源にしても柳田にしても下條という女性がオレとどんな関係かわかっていない以上、余計な事は一切言わなかった。そして源はオレの方をちらっと見た。オレは笑って下條にわからないように合図をした。


「ムーさんの直の後輩ですから、もっとも4年下なんでその当時は雲の上の存在でしたけど」

下條
「そうなんだ?ムトーさんも映像学科だったんだ?」

オレ
「あれ?言ってなかったかなー?もっとも4年で中退したけどな」

下條
「舞台芸術だったと聞いたわ?」


「それはニューヨーク大学の時の事ですよ」

下條
「ニューヨーク大学!?」

オレ
「ははは・・・酔ってたから間引いて話してこんがらがったんだな(笑)」


「ムーさんは、ニューヨーク大学、芸術学部、演劇学科、ただひとりの日本人として首席卒業したんですよ!^^」

下條
「そんな・・・ニューヨークでお鮨を握ってたって」

柳田
「オープンした最初の1週間だけだと聞いてます^^」

オレ
「アホっ!もっとやってたわい(笑)」

これ以上居ると何でもかんでもバレそうだったので、オレは源と柳田に先に車で芦屋藤原に入るように頼んだ。そして彼らは1110号室を出た。

オレ
「アキラ。そっちの仕事終わりでオレたちも芦屋へ行こう」

下條
「あの人たちと居たらもっと色んな事が聞けそうね」

オレ
「ん?聞きたい事があったらオレに直接聞けばいいじゃないか」

下條
「あなた何も本当の事言わないじゃない」

オレ
「ははは・・・一度に全部を説明する時間がなかっただけさ(笑)それにウソはついてないし」

下條
「じゃー今日はゆっくり聞かせてちょうだい!」

下條は怒ったような表情でオレを睨んだ。こいつは素面の時は怒ってばかりだなーと思った。そしてそれはある意味でオレにとっては気持ちのいい事だった。下條はまだ仕事中だと言って905号室に戻った。

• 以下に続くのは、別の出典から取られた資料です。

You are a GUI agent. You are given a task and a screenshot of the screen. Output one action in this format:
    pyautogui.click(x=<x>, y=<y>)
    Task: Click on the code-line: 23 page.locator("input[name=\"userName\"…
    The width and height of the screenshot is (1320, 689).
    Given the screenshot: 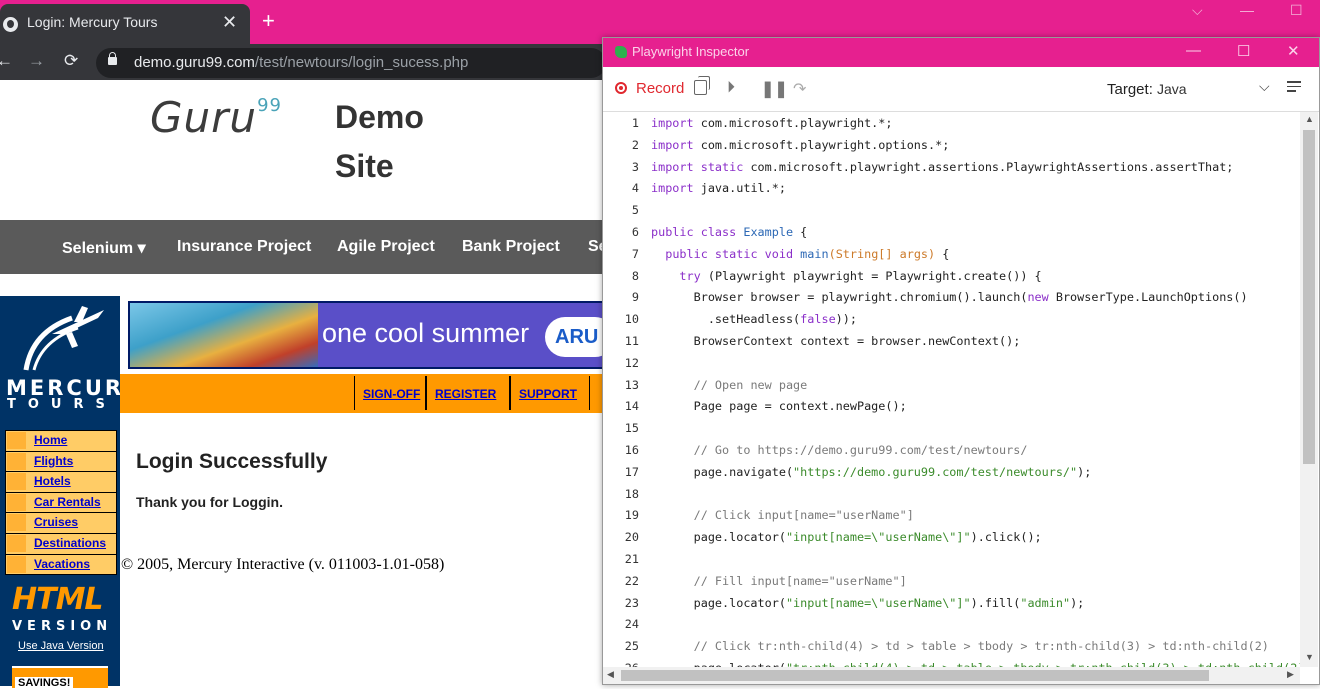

オレは1110号室を出て、心斎橋の本屋へ行った。そして最近出版されたドイツやスウェーデンの資料になりそうな本を探してそれぞれ数冊づつ買った。そして向いの店喫茶「ハーフ」に入ろうとしたら・・・そこはもう喫茶店ではなくてアメリカンカジュアルショップに変わっていた。仕方なくあまり行った事のない北の方へ歩き、一番最初に目に留まった喫茶店に入った。そこで、買ったばかりの本を読み始めた。